Chemical Structure of Model Substances Related to Their Gushing-Inducing and -suppressing Activity

Abstract

The relationship between the chemical structure of model substances (fatty acids, monoacylglycerols, and fatty alcohols) and gushing development and suppression was elucidated. Gushing increased with increasing aliphatic chain length, beginning with a minimum length. Mono- and polyunsaturated cis-fatty acids such as oleic acid (C18:1), linoleic acid (C18:2), linolenic acid (C18:3), and arachidonic acid (C20:4) were identified as gushing-negative. These unsaturated fatty acids completely suppressed gushing, which was induced by palmitic acid and malt extract. The trans-isomer of oleic acid (C18:1), the trans-fatty acid elaidic acid (C18:1), which is unsaturated but nearly linear, could not suppress gushing and actually caused it. The results showed that the gushing-suppressing effect of unsaturated cis-fatty acids (C18 and C20) resulted from the physical orientation of the bend(s) in the aliphatic chain.
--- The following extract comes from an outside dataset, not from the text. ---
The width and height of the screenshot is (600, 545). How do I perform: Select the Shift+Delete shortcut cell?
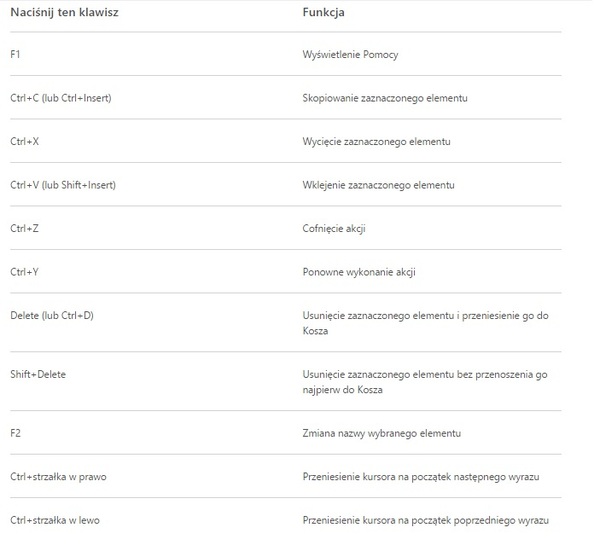pos(38,374)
In contrast to the other unsaturated cis-fatty acids, the monounsaturated cis-fatty acid nervonic acid (C24:1) did cause gushing. This was explained by the fact that the rectilinear aliphatic chain (from the head group to the fifteenth C atom) was long enough to enable intensive hydrophobic interaction, which allowed close agglomeration of the compounds. In this context, the melting point proved to be an interesting physicochemical parameter for gushing: all examined fatty substances with a melting point higher than approx. 40°C caused gushing. The model substances were successfully applied to find new and more complex gushing structures. A new amino acid sequence (NH2-Ile-Ile-Ile-Ile-Ile-Asp-Asp-COOH) was chosen to synthesize a peptide that caused distinct overfoaming. Gushing caused by this peptide was completely prevented by linoleic acid. The results of this study demonstrate that the model substances tested could be helpful in the identification of well-known substances in beer and beverages for research into their gushing characteristics.